The Problem of Shame
If we look at the statements above, all of them share a common theme: “I wish I wasn’t the way I am.” Despite all efforts to affirm that being LGB is perfectly normal, over a quarter have been so unconvinced by this claim that they have actively sought to suppress their same sex attractions. Why?
The most obvious evidence is physical structure. Children are aware of differences in male and female physical structure from a very early age: although understanding of the biological purpose of those structures comes much later, with the exact timing dependent on social and educational factors.
Again, children are taught from a very early age about the importance of personal hygiene, particularly with regard to faeces: so revulsion will be a natural response when confronted with the practice of sodomy. On the wider health front, sexual acts involve close contact between moistened body parts; creating particularly ideal entry points for bacteria and viruses. The two other main entry points (breathing and eating) are under such constant attack that they are heavily defended: but the excretory systems less well so, as materials are normally being expelled rather than received. And in the case of heterosexual relationships, the traditional practice of marriage for life dramatically reduces the opportunity for transmission.
Loss of Control
Pre-puberty, children are seldom (if ever) exposed to strong, instinctive sexual urges. But at puberty these instincts are awakened, and can be triggered by various stimuli, such as intimate contact, visual and verbal cues, dreams, memories of past events, natural variations in hormone levels, physical discomfort, badly fitting clothing, etc.. For men, particularly, erections can be extremely embarrasing and uncomfortable. Once triggered, these instincts cause attention to be focussed on the physical feelings to the near exclusion of all else; often leading to masturbation and climax as a means of relieving tension; which can very easily become habitual. And, as with addictions to alcohol and drugs, there is an ill-defined point at which a liking for the addictive behaviour crosses the line into a full-blown dependency, with accompanying loss of self-respect.
Desire to Have Children
Although not equally important to all, homosexuals frequently do have a deep desire to become a parent: but that is only naturally possible for heterosexuals. It is possible by artificial means such as artificial insemination or surrogacy: but this results in partnerships where one parent is not the real parent, and the child is deprived of a normal relationship with their father or mother. This makes the parent’s desire an essentially selfish one: which is not good for parent or child.

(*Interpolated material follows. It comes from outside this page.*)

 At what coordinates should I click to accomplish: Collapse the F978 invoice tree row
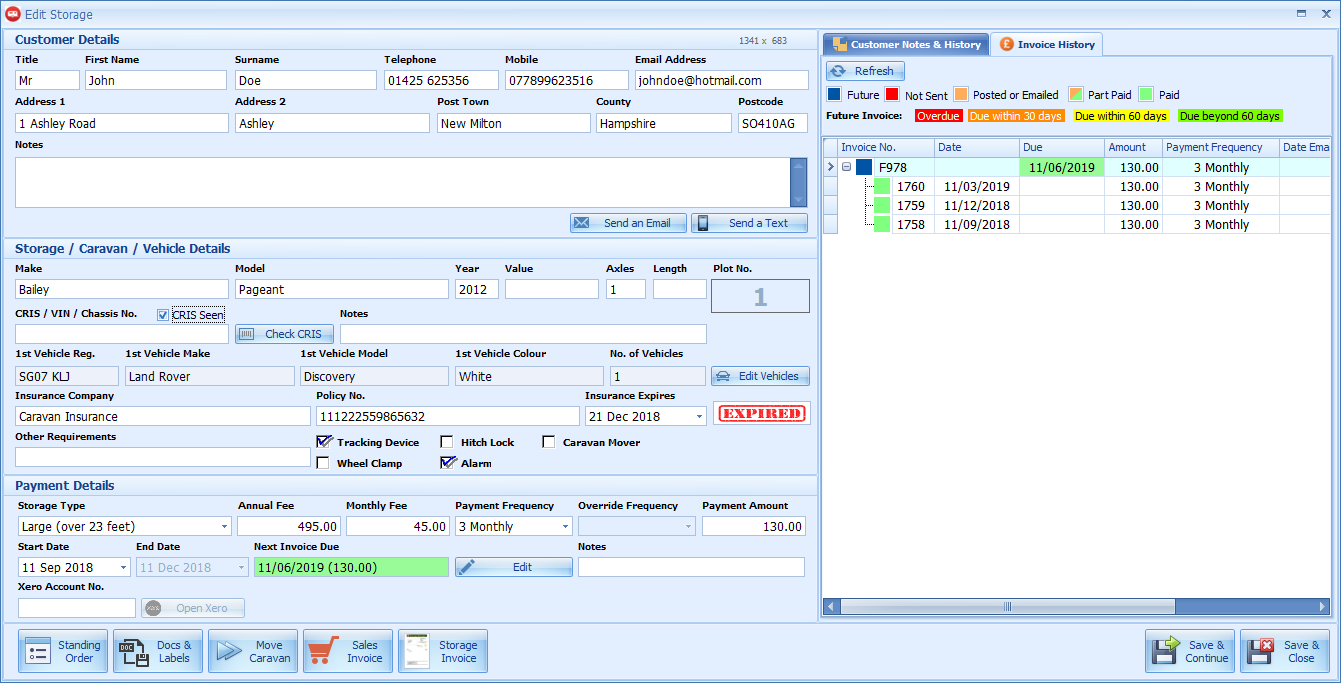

Public Disapproval and Religious Condemnation
The above factors do not only affect a person’s opinion of themself; they also affect the opinions of others. The HIV outbreak had a decidedly negative effect on public perceptions of homosexuality, for example; and overly-aggressive promotion of LGBT ideologies hasn’t helped either. But historical experience of more sexually-liberal cultures, such as those of the ancient nations surrounding the Jewish people, as well as Greece and Rome, has served to justify rather than contradict the condemnation of homosexuality by Judaism, Christianity, Islam and many other moral and religious teachings.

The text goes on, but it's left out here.